Direct glass-to-glass bonding obtained via simplified ammonia-based low-temperature procedure resists high shear stress and powerful CW fiber laser irradiation

Direct glass-to-glass bonding is important for high-technology components in optics, microfluidics, and micro-electromechanical systems applications. We studied direct bonding of 1 mm thick soda-lime float glass substrates. The process is based on the classic RCA-1 cleaning procedure from the semiconductor industry modified with an ammonium hydroxide rinse, followed by a thermal treatment under unidirectional pressure without the need for a dedicated drying step. RCA-1 uses a solution of ammonium hydroxide and hydrogen peroxide to clean contaminants off the surface of silicon and enable subsequent bonding. Bond quality was evaluated using destructive shear testing.
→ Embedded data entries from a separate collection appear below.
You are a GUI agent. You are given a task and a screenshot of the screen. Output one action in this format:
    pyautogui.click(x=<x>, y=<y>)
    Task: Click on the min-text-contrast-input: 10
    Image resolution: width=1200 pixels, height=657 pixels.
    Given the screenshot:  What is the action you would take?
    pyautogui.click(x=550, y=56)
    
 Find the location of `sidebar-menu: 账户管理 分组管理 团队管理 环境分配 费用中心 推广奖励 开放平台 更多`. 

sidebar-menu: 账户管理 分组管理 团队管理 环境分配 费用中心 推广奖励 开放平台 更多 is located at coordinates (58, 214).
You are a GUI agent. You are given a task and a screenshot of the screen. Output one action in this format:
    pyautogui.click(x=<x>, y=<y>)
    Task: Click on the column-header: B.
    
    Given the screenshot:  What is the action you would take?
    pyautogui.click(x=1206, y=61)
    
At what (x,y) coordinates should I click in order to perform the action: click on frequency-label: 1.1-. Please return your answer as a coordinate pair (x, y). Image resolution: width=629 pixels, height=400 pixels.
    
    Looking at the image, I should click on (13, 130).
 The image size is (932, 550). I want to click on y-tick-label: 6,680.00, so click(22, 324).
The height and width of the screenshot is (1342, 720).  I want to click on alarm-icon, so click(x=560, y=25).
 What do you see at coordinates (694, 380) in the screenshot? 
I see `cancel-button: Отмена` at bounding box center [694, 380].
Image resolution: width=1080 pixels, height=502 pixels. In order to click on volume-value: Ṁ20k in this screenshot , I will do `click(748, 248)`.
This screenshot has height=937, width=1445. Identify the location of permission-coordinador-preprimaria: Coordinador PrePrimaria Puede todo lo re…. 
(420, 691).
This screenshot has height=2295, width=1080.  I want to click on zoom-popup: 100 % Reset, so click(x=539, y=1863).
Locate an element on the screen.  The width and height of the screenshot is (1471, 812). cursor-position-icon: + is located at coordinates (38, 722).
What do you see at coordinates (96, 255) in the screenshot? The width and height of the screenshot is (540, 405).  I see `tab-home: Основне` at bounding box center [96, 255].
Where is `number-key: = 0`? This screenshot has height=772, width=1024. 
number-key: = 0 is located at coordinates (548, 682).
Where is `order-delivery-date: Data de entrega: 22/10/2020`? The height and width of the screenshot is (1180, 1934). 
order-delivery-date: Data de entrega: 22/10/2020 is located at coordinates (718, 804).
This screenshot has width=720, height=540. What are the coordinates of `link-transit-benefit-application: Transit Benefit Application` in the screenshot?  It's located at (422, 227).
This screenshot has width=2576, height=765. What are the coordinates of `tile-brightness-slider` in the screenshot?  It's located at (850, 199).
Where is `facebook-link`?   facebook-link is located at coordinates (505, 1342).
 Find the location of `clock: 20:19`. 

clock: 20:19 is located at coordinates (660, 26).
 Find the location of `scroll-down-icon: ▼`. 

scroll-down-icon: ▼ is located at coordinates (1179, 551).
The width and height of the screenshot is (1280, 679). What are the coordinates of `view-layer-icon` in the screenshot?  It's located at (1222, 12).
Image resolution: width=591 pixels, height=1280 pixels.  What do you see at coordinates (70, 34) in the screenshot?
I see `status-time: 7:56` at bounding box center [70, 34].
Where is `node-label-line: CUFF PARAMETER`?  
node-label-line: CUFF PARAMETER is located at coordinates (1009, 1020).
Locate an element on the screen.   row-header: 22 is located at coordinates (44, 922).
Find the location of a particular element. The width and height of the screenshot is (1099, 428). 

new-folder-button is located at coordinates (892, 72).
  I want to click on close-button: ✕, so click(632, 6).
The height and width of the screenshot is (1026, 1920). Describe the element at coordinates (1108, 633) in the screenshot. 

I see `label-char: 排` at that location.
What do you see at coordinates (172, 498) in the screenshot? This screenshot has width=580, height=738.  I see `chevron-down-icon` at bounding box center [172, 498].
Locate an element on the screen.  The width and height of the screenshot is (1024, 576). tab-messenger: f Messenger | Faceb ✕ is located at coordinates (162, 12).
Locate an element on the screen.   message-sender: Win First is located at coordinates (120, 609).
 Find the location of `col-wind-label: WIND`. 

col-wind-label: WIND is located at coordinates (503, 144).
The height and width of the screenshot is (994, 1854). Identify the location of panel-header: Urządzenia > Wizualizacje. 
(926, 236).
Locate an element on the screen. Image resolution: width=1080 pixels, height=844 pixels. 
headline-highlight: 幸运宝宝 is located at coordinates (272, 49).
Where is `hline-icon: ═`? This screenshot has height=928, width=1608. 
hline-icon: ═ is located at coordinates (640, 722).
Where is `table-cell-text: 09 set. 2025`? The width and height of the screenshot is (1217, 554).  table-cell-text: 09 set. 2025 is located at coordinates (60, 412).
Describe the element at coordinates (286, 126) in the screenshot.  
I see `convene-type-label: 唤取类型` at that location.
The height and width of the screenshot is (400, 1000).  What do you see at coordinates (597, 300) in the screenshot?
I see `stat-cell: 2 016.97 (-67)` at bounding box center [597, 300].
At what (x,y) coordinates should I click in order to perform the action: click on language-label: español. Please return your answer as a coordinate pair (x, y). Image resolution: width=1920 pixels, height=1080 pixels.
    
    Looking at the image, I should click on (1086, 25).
Strong bonds (approximate to 7.81 MPa on average) were achieved using unidirectional pressure of approximately 0.88 MPa and bonding temperatures between 160 degrees C and 300 degrees C applied for 30 min. Surface roughness and chemistry was characterized before and after cleaning. The optical robustness of the bonds was tested and shown to be capable of surviving high powered continuous wave (CW) fiber laser irradiation of at least 375 W focused for 2 s without delamination. Melting of the substrate was observed at higher powers and longer exposure times.

Automated summary

Direct glass-to-glass bonding is crucial for high-technology applications in optics, microfluidics, and micro-electromechanical systems. In this study, we investigated the bonding process of 1 mm thick soda-lime float glass substrates. By modifying the classic RCA-1 cleaning procedure and applying unidirectional pressure along with thermal treatment, we achieved strong bonds with an average shear strength of approximately 7.81 MPa. The bonded glass substrates exhibited robustness against high powered continuous wave fiber laser irradiation without delamination.